[Record list]
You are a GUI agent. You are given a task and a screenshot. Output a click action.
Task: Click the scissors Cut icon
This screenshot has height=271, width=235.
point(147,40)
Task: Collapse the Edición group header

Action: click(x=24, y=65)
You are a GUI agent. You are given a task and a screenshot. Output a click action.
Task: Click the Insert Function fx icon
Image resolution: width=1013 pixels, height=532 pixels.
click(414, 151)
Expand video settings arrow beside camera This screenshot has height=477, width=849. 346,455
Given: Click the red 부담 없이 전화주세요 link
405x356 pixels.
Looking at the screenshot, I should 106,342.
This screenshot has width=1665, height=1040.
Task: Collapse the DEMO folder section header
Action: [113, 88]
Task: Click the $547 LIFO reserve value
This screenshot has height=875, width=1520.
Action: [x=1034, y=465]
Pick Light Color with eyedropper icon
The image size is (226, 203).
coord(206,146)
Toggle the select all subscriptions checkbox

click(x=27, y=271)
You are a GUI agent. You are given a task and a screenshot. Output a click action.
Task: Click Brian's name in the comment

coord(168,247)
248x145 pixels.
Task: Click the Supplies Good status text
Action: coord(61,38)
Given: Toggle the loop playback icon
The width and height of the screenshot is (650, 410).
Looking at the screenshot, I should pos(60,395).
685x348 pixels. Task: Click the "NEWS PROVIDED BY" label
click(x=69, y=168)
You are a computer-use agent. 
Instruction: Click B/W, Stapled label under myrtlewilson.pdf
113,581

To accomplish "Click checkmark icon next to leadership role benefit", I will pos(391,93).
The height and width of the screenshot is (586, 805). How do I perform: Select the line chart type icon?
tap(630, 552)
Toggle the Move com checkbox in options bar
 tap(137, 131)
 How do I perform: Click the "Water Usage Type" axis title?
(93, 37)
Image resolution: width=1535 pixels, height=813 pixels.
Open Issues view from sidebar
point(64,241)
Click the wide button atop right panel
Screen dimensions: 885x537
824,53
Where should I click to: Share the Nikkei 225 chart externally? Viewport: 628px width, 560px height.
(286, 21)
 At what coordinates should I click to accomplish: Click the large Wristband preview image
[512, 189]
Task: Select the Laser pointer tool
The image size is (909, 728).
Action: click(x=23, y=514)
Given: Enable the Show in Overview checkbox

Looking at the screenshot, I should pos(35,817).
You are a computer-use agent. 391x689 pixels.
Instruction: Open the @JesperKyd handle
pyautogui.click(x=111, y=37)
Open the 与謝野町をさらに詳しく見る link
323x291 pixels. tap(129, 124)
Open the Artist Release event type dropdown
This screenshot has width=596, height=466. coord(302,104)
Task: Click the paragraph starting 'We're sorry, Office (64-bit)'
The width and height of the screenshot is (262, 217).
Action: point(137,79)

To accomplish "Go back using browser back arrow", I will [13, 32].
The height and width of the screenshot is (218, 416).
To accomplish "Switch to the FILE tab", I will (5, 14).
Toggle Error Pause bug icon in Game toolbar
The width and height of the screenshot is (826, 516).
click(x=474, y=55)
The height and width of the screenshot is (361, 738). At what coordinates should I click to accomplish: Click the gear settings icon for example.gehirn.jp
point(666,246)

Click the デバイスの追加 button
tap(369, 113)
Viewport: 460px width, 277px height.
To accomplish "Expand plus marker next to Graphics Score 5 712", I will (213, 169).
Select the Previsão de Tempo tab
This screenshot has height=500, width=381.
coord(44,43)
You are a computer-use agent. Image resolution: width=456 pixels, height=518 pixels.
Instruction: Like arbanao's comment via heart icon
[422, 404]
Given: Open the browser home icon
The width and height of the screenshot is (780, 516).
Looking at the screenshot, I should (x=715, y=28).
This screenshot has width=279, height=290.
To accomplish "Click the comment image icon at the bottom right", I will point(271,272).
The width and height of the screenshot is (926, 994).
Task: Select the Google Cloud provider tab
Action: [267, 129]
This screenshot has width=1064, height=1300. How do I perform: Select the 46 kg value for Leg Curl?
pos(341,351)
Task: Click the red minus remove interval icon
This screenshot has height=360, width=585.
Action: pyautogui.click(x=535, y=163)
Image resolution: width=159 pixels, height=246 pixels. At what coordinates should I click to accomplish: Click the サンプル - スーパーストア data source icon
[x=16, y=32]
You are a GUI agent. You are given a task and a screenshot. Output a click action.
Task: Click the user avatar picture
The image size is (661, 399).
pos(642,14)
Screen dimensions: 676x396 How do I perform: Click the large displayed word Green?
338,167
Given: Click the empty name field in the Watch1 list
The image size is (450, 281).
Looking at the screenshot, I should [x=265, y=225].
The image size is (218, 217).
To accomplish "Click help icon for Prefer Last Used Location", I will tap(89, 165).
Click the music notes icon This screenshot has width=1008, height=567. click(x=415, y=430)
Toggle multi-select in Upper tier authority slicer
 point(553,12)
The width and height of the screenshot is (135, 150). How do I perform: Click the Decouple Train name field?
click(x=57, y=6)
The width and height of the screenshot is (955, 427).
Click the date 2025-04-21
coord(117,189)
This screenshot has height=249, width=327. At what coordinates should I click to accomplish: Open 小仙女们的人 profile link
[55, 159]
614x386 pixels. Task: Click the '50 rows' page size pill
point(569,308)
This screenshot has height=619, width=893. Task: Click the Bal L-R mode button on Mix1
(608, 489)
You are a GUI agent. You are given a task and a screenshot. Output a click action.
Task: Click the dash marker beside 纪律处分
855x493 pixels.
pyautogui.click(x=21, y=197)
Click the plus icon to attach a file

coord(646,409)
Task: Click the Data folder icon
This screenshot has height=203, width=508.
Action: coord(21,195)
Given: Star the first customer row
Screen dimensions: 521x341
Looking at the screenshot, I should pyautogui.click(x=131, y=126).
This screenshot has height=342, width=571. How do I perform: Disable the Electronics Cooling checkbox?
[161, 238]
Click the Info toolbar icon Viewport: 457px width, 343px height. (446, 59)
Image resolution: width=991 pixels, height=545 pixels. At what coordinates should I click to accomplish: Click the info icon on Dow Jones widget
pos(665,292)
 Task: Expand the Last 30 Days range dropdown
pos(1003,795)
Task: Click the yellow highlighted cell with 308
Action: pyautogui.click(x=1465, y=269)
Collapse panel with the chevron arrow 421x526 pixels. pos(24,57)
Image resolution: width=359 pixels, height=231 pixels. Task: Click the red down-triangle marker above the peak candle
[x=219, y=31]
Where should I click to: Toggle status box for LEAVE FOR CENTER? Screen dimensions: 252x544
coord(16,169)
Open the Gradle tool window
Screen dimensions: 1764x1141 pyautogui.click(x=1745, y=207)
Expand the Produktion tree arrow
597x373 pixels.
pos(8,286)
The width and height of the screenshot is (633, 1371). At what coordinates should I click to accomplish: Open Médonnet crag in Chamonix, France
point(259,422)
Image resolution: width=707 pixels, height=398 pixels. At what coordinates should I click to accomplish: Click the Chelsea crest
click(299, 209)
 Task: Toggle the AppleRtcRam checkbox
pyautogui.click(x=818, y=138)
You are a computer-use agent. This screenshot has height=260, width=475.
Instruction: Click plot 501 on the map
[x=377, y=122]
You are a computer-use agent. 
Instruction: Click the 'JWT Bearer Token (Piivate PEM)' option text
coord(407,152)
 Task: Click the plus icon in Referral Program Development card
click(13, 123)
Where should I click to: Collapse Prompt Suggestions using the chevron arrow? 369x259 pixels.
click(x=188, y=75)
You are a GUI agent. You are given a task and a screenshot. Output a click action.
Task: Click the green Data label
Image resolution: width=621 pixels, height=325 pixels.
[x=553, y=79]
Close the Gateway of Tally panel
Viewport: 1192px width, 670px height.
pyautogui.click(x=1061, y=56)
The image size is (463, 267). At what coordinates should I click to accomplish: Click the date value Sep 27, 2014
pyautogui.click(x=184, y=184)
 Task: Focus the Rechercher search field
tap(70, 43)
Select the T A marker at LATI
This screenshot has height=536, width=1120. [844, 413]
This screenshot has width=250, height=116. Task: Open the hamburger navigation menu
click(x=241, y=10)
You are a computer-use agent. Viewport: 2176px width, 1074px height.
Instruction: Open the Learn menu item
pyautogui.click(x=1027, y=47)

[What you are asked to do]
Convert the data from the line containing "Click the Info toolbar" through the line containing "pyautogui.click(x=1061, y=56)", inclusive, into a JSON list of strings with one string per line and blank lines omitted.

[Result of this exercise]
[
  "Click the Info toolbar icon Viewport: 457px width, 343px height. (446, 59)",
  "Image resolution: width=991 pixels, height=545 pixels. At what coordinates should I click to accomplish: Click the info icon on Dow Jones widget",
  "pos(665,292)",
  " Task: Expand the Last 30 Days range dropdown",
  "pos(1003,795)",
  "Task: Click the yellow highlighted cell with 308",
  "Action: pyautogui.click(x=1465, y=269)",
  "Collapse panel with the chevron arrow 421x526 pixels. pos(24,57)",
  "Image resolution: width=359 pixels, height=231 pixels. Task: Click the red down-triangle marker above the peak candle",
  "[x=219, y=31]",
  "Where should I click to: Toggle status box for LEAVE FOR CENTER? Screen dimensions: 252x544",
  "coord(16,169)",
  "Open the Gradle tool window",
  "Screen dimensions: 1764x1141 pyautogui.click(x=1745, y=207)",
  "Expand the Produktion tree arrow",
  "597x373 pixels.",
  "pos(8,286)",
  "The width and height of the screenshot is (633, 1371). At what coordinates should I click to accomplish: Open Médonnet crag in Chamonix, France",
  "point(259,422)",
  "Image resolution: width=707 pixels, height=398 pixels. At what coordinates should I click to accomplish: Click the Chelsea crest",
  "click(299, 209)",
  " Task: Toggle the AppleRtcRam checkbox",
  "pyautogui.click(x=818, y=138)",
  "You are a computer-use agent. This screenshot has height=260, width=475.",
  "Instruction: Click plot 501 on the map",
  "[x=377, y=122]",
  "You are a computer-use agent. ",
  "Instruction: Click the 'JWT Bearer Token (Piivate PEM)' option text",
  "coord(407,152)",
  " Task: Click the plus icon in Referral Program Development card",
  "click(13, 123)",
  "Where should I click to: Collapse Prompt Suggestions using the chevron arrow? 369x259 pixels.",
  "click(x=188, y=75)",
  "You are a GUI agent. You are given a task and a screenshot. Output a click action.",
  "Task: Click the green Data label",
  "Image resolution: width=621 pixels, height=325 pixels.",
  "[x=553, y=79]",
  "Close the Gateway of Tally panel",
  "Viewport: 1192px width, 670px height.",
  "pyautogui.click(x=1061, y=56)"
]